All muslims are not terrorists, but all terrorists are muslims.

So all the three focal themes of the film are derived from real experiences of people, which makes them feel real and appealing. 

 

Just
as things get worse for Mansoor, Sarmad goes for war, things get a bit better for Mary. She is finally able to call for help, and the help does come. She is taken back to Lahore, where she decides to take to court, her husband Sarmad. In what follows in court the intense dialogs try to evoke the logic behind all this matter. Each side is presented in a balanced way, with their own perspectives and logic. To say that Maulana Tahiri is completely wrong is to miss the point of what is being told. Every character has a world view, the point is to understand that from our perspective. Here the guest appearance of Naseer-ud-din Shah as Moulana Wali, is simple superb.What is being portrayed that the interpretation that most people have about any fundamental thing can be multifaceted. One chooses the examples in such a way so as to fit one’s world view, whereas simply and conveniently disregarding the rest of them which do not fit in. When Moulana Wali is called by the court as a religious expert to present the Islamic views on forced marriage, music and other things the view presented are that of a thinker who puts Islam in an entirely new perspective. The views expressed appeal also to the mind, and not only to heart. But people like Moulana Wali are a few, and mostly unheard. Finally at the end of the film, Mary choses to stay back in Pakistan to start a school, Mansoor is deported to Pakistan in a paraplegic state, and Sarmad realizes his mistakes.

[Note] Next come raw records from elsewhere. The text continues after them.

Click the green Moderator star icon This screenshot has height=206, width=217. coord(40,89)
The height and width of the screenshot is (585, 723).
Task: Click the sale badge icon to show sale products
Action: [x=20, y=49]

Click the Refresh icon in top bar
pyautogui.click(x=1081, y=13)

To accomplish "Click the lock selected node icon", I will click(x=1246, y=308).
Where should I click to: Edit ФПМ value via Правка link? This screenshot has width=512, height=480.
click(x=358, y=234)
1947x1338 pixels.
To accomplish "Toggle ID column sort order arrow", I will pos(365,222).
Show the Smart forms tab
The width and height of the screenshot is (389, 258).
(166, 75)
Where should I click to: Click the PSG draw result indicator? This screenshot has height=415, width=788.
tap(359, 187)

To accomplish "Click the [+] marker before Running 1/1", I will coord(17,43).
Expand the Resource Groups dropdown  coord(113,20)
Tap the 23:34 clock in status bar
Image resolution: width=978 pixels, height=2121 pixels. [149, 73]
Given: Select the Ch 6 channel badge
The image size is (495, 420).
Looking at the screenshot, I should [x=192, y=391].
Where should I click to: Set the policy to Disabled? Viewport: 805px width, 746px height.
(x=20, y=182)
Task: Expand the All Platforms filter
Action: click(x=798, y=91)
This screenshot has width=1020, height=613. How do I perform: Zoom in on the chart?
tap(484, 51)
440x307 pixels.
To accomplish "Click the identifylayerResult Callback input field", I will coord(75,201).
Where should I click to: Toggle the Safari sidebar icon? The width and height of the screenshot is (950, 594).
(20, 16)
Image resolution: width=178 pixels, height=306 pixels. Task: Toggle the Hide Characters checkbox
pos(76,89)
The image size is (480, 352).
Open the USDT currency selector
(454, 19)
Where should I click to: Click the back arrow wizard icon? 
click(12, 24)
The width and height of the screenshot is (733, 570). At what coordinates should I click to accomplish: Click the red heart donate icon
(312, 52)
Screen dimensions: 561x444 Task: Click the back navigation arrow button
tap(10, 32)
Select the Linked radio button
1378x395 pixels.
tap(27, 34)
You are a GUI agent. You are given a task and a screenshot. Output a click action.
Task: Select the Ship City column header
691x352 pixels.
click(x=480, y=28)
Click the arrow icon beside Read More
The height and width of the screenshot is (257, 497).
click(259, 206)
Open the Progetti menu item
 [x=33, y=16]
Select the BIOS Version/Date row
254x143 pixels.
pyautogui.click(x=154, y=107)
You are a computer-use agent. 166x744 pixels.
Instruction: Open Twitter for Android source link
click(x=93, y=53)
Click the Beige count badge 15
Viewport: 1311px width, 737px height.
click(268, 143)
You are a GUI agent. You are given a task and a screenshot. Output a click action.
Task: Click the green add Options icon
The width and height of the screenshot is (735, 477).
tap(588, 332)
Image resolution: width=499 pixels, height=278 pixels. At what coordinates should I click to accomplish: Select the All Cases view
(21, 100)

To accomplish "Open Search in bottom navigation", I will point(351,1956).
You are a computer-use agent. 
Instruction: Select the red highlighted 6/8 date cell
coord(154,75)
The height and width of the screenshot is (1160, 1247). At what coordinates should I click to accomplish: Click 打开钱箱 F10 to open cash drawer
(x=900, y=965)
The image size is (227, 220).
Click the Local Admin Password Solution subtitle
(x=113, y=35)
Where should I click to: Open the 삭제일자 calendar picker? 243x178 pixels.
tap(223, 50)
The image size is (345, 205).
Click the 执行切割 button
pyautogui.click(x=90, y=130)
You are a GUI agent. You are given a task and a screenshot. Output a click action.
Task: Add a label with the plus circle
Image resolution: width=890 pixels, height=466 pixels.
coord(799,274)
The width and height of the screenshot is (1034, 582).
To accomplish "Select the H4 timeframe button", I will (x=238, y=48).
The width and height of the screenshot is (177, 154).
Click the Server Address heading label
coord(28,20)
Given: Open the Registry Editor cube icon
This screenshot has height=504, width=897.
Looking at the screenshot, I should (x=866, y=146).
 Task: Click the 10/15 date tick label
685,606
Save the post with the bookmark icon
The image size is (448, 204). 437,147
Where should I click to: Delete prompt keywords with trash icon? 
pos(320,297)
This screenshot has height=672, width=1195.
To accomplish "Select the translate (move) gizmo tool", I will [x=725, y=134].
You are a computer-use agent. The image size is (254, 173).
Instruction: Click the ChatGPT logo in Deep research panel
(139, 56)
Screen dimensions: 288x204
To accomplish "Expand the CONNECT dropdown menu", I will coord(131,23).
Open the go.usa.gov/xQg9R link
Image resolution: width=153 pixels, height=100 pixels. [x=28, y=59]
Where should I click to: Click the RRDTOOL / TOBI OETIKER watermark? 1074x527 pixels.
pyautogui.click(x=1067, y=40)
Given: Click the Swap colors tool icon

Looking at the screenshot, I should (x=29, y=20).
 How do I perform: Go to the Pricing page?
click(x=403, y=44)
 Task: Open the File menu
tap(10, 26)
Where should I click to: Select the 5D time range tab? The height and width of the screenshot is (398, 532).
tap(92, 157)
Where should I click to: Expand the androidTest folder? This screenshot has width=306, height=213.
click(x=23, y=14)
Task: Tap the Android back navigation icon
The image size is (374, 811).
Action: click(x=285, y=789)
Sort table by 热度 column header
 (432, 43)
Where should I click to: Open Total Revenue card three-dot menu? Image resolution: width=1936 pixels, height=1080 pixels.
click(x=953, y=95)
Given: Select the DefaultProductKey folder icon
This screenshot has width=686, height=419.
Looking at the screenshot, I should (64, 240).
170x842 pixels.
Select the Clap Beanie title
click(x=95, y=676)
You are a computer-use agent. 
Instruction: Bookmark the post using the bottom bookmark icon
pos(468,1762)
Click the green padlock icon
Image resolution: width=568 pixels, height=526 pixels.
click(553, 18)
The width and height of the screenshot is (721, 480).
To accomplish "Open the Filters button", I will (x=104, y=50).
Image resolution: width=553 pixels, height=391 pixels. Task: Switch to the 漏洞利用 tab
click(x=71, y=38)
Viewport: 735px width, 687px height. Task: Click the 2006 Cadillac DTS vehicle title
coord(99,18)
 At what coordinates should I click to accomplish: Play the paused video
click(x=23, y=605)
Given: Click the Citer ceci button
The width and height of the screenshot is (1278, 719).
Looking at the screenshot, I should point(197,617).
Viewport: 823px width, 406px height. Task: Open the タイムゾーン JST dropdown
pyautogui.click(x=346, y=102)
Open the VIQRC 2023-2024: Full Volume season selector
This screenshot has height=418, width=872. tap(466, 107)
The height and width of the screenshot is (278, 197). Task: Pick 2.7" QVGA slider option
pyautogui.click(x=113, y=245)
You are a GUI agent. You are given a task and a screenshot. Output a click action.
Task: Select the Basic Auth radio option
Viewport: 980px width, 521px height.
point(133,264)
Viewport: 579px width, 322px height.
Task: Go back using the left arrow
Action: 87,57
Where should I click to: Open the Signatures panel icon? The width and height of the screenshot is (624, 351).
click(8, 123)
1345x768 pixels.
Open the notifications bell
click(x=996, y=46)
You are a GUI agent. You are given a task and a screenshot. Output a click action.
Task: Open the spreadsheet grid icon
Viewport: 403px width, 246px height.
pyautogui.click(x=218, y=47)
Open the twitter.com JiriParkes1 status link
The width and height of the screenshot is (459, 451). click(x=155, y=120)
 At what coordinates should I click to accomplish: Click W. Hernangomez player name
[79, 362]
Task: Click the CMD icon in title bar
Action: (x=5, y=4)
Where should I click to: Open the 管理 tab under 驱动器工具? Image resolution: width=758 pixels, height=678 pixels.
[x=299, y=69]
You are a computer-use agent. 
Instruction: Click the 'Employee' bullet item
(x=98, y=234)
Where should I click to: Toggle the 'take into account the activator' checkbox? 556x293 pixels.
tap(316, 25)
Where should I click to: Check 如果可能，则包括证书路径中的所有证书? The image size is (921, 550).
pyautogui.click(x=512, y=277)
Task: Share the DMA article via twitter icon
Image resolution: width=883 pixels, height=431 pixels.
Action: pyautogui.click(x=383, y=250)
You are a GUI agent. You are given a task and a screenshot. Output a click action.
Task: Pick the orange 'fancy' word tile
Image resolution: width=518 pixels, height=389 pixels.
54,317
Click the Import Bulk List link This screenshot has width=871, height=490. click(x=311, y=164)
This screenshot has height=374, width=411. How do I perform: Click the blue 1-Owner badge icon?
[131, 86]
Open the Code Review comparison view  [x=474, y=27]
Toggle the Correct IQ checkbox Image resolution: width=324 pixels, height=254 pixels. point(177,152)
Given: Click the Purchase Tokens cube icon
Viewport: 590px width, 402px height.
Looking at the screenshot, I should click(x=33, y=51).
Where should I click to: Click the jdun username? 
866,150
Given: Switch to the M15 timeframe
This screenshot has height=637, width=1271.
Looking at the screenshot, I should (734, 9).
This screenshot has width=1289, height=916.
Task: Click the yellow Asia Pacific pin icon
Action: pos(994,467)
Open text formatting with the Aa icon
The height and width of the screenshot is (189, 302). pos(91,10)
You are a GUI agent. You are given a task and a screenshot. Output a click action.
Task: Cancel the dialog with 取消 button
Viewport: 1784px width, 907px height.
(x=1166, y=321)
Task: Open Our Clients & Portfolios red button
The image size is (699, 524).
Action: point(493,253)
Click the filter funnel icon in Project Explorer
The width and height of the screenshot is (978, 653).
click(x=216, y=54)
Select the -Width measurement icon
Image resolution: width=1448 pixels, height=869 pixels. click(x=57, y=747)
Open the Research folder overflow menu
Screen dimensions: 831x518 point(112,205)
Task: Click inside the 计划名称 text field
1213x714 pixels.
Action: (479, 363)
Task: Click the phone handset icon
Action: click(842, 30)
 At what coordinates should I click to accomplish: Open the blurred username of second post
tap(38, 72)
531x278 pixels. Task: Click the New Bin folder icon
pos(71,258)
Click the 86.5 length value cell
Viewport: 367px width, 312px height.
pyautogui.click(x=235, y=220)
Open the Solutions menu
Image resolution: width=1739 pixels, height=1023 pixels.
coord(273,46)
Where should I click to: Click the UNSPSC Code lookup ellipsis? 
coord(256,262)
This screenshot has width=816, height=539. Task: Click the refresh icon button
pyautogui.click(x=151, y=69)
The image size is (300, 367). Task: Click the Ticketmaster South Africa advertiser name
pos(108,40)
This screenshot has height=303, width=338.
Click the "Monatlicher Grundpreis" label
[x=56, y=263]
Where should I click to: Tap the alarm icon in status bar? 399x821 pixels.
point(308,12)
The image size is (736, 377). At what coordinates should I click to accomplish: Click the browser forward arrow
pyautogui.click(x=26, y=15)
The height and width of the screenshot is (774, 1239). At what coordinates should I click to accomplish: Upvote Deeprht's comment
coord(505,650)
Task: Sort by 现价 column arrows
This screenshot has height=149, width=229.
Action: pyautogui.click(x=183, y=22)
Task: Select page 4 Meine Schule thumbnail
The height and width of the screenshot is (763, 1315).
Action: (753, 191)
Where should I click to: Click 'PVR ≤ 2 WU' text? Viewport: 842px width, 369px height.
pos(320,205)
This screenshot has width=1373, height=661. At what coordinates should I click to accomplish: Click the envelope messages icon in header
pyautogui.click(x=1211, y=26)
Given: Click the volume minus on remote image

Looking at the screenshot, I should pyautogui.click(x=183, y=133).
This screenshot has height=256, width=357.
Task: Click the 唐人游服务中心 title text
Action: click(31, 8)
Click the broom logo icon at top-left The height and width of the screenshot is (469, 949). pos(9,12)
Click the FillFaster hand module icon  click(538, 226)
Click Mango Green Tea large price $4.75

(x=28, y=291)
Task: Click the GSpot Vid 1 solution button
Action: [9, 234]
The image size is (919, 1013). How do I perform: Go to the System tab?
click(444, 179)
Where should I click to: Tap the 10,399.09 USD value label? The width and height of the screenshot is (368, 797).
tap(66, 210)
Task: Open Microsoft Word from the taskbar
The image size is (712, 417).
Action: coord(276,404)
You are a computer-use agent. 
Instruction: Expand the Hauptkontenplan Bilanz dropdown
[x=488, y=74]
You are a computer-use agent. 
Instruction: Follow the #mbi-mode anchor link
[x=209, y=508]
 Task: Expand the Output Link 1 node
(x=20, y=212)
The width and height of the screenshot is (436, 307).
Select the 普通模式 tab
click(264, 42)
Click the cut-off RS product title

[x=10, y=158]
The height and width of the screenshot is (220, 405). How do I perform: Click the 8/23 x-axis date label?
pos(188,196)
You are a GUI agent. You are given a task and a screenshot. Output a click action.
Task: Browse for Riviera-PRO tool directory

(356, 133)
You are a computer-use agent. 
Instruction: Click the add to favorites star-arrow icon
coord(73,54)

As for the music of the film, it is well merged with the visuals. The chants of Allah, Allah … during some of the tense sequels do fit in well. The characters and the story of the film though set in Pakistan, and has a distinct Pakistani touch to it, is equally applicable to many situations. The characters of the film can be set in any situation, where there are fundamentalists forces at play, and so is the story. The dilemma of progressive Muslims is perfectly captured by the director. How the situation changed for many post 9/11 is also effectively shown. The last letter of Mansoor touches ones heart, by telling that you don’t have to punish an entire community for the wrongs of few. This being the directoral debut of Shoaib Mansoor, kudos to him for showing such boldness on screen and capturing what most people knew, but could not show to others. And doing this in Pakistani industry deserves another credit, may he continue making good films, and may more follow him.